HBR Classics- Managing Oneself, Peter F. Drucker

From the book: 
In Managing Oneself, Peter F. Drucker explains how to create your career path by knowing when to seize opportunities and when to change course. This influential Harvard Business Review article helps you unlock your full potential by discovering your strengths, recognizing how you best work with others, and identifying the work environments that are right for you.

My two cents worth: 
According to Peter Drucker, in order for us to become great achievers we would need to learn to manage and develop ourselves so that we are able to place ourselves in the right organization and make better contributions which also translates to greater career achievements.

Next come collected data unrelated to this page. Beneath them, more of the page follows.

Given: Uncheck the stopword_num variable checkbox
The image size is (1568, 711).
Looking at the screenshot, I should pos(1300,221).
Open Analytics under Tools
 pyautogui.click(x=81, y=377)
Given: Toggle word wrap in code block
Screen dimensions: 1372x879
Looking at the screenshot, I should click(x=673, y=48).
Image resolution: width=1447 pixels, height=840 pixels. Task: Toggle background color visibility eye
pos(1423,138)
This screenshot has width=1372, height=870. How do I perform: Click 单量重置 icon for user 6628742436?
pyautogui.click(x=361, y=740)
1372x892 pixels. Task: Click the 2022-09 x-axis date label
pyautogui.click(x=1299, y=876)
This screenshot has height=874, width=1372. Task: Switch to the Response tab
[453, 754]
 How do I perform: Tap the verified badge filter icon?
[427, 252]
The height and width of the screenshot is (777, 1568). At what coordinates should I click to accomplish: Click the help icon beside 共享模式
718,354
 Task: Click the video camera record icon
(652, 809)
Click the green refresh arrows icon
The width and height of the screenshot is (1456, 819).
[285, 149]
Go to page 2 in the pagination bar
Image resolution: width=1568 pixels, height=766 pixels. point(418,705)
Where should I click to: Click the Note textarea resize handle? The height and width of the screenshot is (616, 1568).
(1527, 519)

In Managing Oneself, Drucker provides key insights and important questions that can be used to assess our strengths and weaknesses. To identify our key strengths he recommends that we use the ‘feedback analysis’ system. I’m a strong believer in feedback but my methods rely solely on the feedback of co-workers or bosses. Drucker’s suggestion however is to record key decisions or actions made at work. The actual results should then be compared with our expectation after a specific time (Drucker recommends a period of nine to twelve months) for this system to work. Personally, this would take a lot of effort especially since we live in a fast paced working environment and make decisions every second but it’s worth a try.

Drucker also recommends that we concentrate on improving our strengths rather than improving our weaknesses which is often the case with many of us. I believe it’s only natural that we focus on the negative. Drucker believes that concentrating on improving areas of low competence “takes far more energy and work to improve from incompetence to mediocrity than it takes to improve from first-rate performance to excellence’. Interesting point.

Other questions that we should also ask ourselves are: 
  • How do I perform?
  • How do I learn?
  • What are my values?
  • Where do I belong?
  • What should I contribute? 

In a nutshell, once we understand how we perform, how we gain our experience and understand our principles; only then would be able to identify a suitable organization or even the industry that would fit our values and strengths. Once these questions have been ironed out, we could then concentrate on how to provide the best contribution based on our skills. 

Drucker also mentions that it is worth to look for a parallel career path in the second half of our life so that we do not suffer from boredom with our current job scope. 

Most of what Drucker mentioned in the article is definitely useful in order to assess if we are moving in the right career path. I like Drucker's idea of looking for a parallel career path. I've been in advertising and marketing for close to eleven years now and am already facing boredom doing the same thing repeatedly. Maybe a new career path would make it more interesting and pose new challenges in my career. Something which I will definitely ponder on.